Open Notes – Community Notes-style context for Discord

by anateus·Feb 13, 2026·20 points·4 comments

AI Analysis

●●SolidBig BrainBold Bet

Community Notes for Discord, but requires critical mass to detect tensions.

Strengths
  • Genuinely novel application of Community Notes algorithm to real-time chat moderation instead of post-hoc review
  • DOM-native flashpoint detection (AI + community voting) before things spiral, beats pure ban-hammer enforcement
  • Stays in Discord, doesn't fragment users to separate dashboard or moderation tool
Weaknesses
  • Community Notes' effectiveness depends on scale (Pol.is, X's own notes needed millions of votes before signaling); early Discord servers won't reach that threshold
  • Competes against established moderation bots (Dyno, UnbelievaBoat) and Pol.is; unclear why Discord is the wedge vs. other platforms
Category
Target Audience

Discord server admins managing large, contentious communities

Similar To

Pol.is · Twitter/X Community Notes · Discord moderation bots (Dyno, Mudae)

Post Description

Howdy, Open Notes co-founder here!

At Open Notes, we're building a system for community-driven constructive moderation and annotation that can be added to anything. Under the hood, we're using the open-source Twitter/X Community Notes algorithm (though that doesn't really kick in until you've got some scale). We're interested in providing everyone with tools for managing discourse that go beyond traditional moderation. Discord is the demo/reference integration, but we want it go anywhere and everywhere. Part of our thesis is that we want to get to where people are already talking rather than drag them to a clean and empty new room where we ask them to continue the conversation.

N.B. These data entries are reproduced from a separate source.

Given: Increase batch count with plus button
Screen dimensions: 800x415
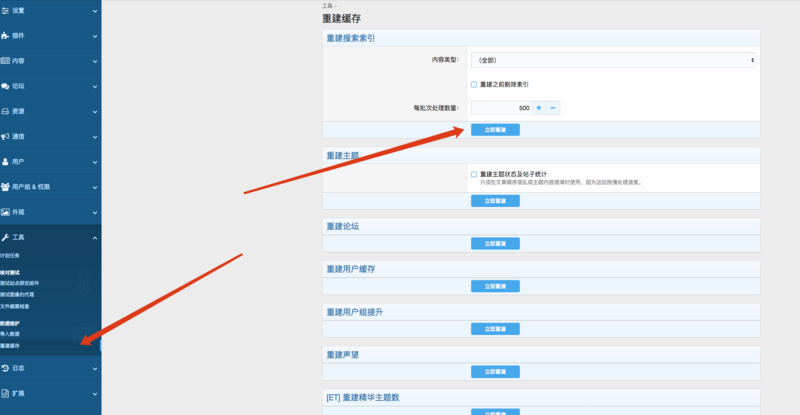Looking at the screenshot, I should [x=539, y=107].
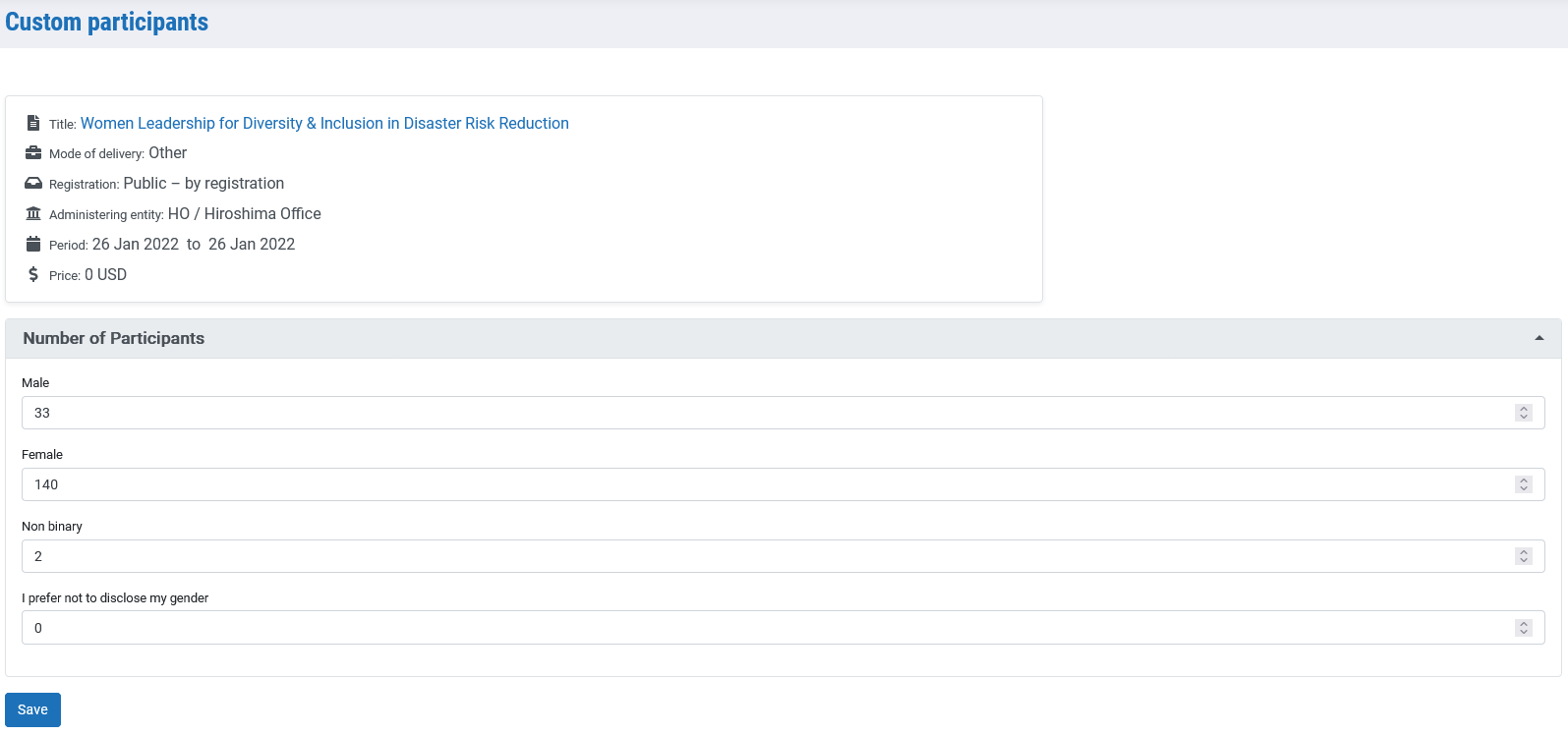Increase the Male count with the stepper
1568x735 pixels.
click(x=1524, y=409)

It's interesting that Pol.is was just recently on HN (https://news.ycombinator.com/item?id=46992815) because we're obviously inspired by them as well as the whole canon of social choice theory--we're just going at it from a different angle. It's long been true that if you wanted to trap me/yourself in a conversation, you could just bring up the Condorcet criterion (amongst others), so I'm finally turning an obsession into an actual product.

We want to enable people to make decisions about conversations as close to the conversation as possible while minimizing impact on live threads. Later, this nicely extends into all sorts of group decisionmaking. As our conversations are increasingly awash in AI of all sorts (as moderators, participants, analysts, etc.), things that help manage the discourse to fit the needs of individual communities need to be scalable but without drowning human choice in an ocean of automation.

Also, we're open-source: https://github.com/opennotes-ai/opennotes

Would love to hear people's thoughts and reactions. This has so much surface area ("all online discourse"), it's hard to formulate specific questions so instead we built a thing and now we'd love to see if it works for folks.